Rewrite the listing from the line with "You are a computer-use" to the line with "This screenshot has height=993, width=1920.", both included, keeping the requests and shifting every coordinate in the answers by -146. Leave the pictures out.

- _SUPPLIED MATERIAL_
-- start --

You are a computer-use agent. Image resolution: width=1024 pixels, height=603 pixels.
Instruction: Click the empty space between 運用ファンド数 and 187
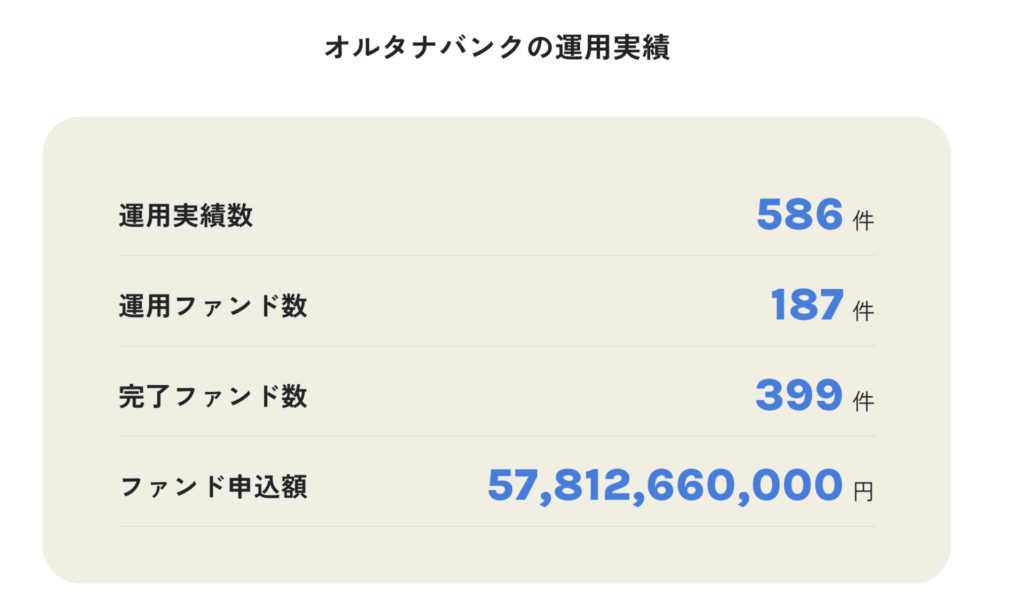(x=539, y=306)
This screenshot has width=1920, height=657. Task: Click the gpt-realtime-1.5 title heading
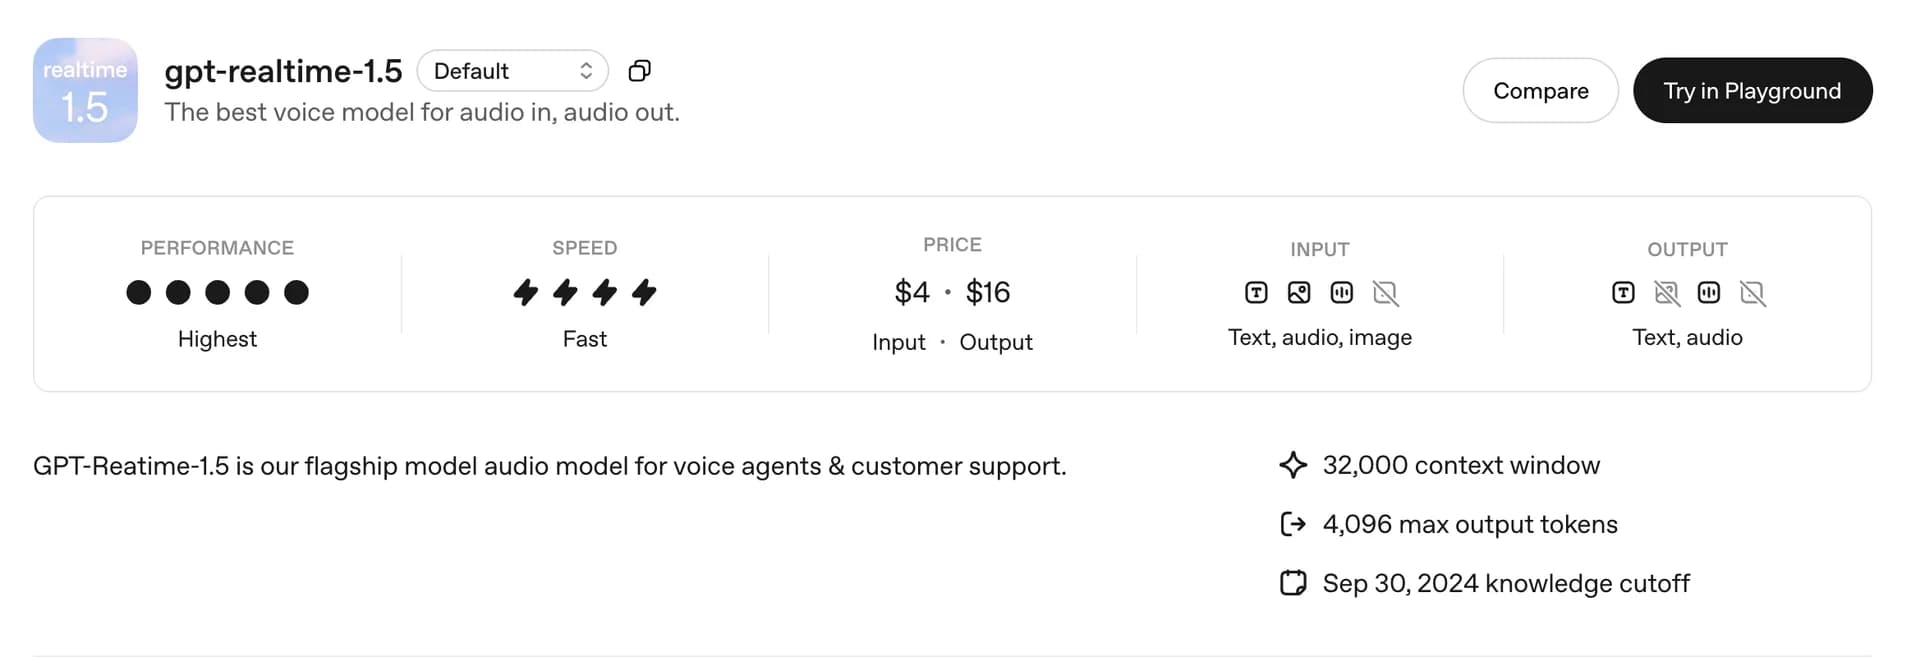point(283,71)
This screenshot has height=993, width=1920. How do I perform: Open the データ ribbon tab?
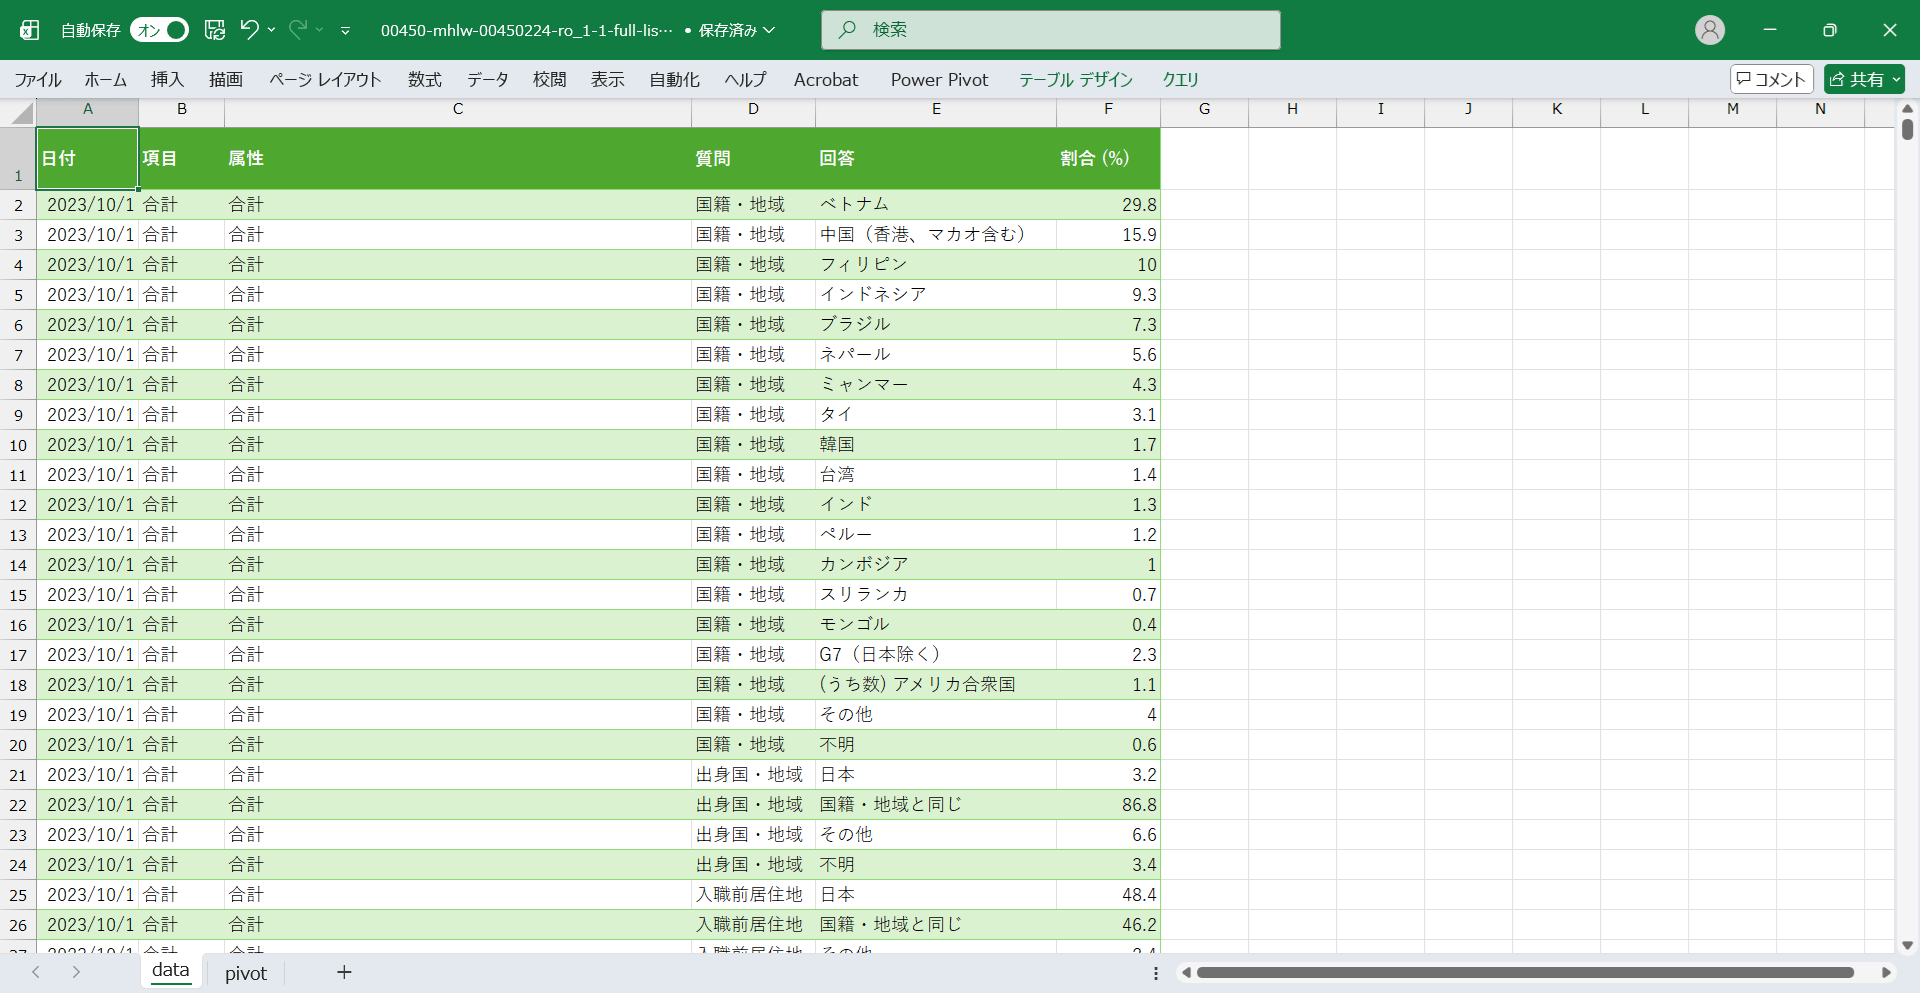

-- end --
-- start --

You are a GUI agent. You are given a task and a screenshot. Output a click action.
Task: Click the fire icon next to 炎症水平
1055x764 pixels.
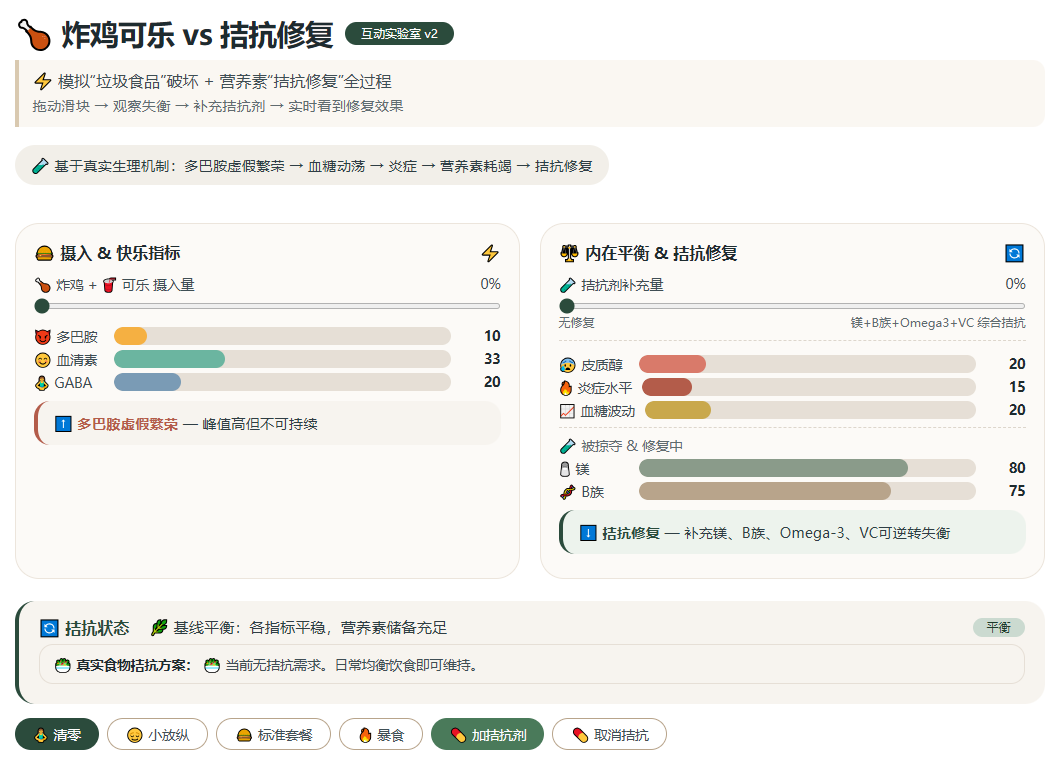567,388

-- end --
-- start --

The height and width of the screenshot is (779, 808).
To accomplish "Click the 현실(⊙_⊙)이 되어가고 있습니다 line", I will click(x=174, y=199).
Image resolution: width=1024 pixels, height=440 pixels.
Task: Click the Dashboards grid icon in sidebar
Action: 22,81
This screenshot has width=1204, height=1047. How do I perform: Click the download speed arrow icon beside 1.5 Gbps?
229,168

-- end --

- _WRITTEN ANSWER_
You are a computer-use agent. Image resolution: width=1024 pixels, height=603 pixels.
Instruction: Click the empty space between 運用ファンド数 and 187
(x=393, y=160)
This screenshot has width=1920, height=657. Task: Click the gpt-realtime-1.5 title heading
point(137,-75)
This screenshot has height=993, width=1920. How do I perform: Open the データ ribbon tab?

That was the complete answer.